**ACTIVITY**
The expected output is every line from the one containing "Task: Click the 点数 table header cell" to the end of the data below, exactly, and no other line.

Start of MATERIAL PROVIDED

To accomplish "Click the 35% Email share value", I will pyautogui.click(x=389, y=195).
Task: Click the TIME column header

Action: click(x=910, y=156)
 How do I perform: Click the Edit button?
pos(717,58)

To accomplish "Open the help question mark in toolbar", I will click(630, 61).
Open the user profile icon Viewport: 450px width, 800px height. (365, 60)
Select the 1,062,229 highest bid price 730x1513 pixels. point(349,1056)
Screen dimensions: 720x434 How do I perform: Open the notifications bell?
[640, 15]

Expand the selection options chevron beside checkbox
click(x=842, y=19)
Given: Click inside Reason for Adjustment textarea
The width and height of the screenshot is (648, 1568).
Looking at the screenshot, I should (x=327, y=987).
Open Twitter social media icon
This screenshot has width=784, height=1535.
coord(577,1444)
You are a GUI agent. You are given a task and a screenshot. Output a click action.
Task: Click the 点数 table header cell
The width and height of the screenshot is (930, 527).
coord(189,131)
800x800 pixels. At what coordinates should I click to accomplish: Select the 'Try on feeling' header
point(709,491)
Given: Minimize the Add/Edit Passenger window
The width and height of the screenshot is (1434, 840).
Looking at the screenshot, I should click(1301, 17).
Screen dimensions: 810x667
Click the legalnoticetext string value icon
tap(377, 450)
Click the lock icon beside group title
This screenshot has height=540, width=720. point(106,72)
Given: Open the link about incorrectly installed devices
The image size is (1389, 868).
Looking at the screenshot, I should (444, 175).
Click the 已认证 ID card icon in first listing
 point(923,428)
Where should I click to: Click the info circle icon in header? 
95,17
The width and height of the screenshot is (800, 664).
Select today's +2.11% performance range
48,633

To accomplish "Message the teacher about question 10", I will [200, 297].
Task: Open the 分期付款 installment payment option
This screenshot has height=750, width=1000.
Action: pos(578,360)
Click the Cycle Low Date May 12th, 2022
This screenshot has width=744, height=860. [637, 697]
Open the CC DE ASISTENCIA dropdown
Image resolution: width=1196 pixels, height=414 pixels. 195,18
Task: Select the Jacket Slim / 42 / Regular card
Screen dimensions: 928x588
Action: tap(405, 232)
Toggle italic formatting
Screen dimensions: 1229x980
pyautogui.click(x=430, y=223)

End of MATERIAL PROVIDED

**RESPONSE AREA**
Task: Click the 点数 table header cell
The width and height of the screenshot is (930, 527).
coord(189,131)
800x800 pixels. At what coordinates should I click to accomplish: Select the 'Try on feeling' header
point(709,491)
Given: Minimize the Add/Edit Passenger window
The width and height of the screenshot is (1434, 840).
Looking at the screenshot, I should click(1301, 17).
Screen dimensions: 810x667
Click the legalnoticetext string value icon
tap(377, 450)
Click the lock icon beside group title
This screenshot has height=540, width=720. point(106,72)
Given: Open the link about incorrectly installed devices
The image size is (1389, 868).
Looking at the screenshot, I should (444, 175).
Click the 已认证 ID card icon in first listing
 point(923,428)
Where should I click to: Click the info circle icon in header? 
95,17
The width and height of the screenshot is (800, 664).
Select today's +2.11% performance range
48,633

To accomplish "Message the teacher about question 10", I will [200, 297].
Task: Open the 分期付款 installment payment option
This screenshot has height=750, width=1000.
Action: pos(578,360)
Click the Cycle Low Date May 12th, 2022
This screenshot has width=744, height=860. [637, 697]
Open the CC DE ASISTENCIA dropdown
Image resolution: width=1196 pixels, height=414 pixels. 195,18
Task: Select the Jacket Slim / 42 / Regular card
Screen dimensions: 928x588
Action: tap(405, 232)
Toggle italic formatting
Screen dimensions: 1229x980
pyautogui.click(x=430, y=223)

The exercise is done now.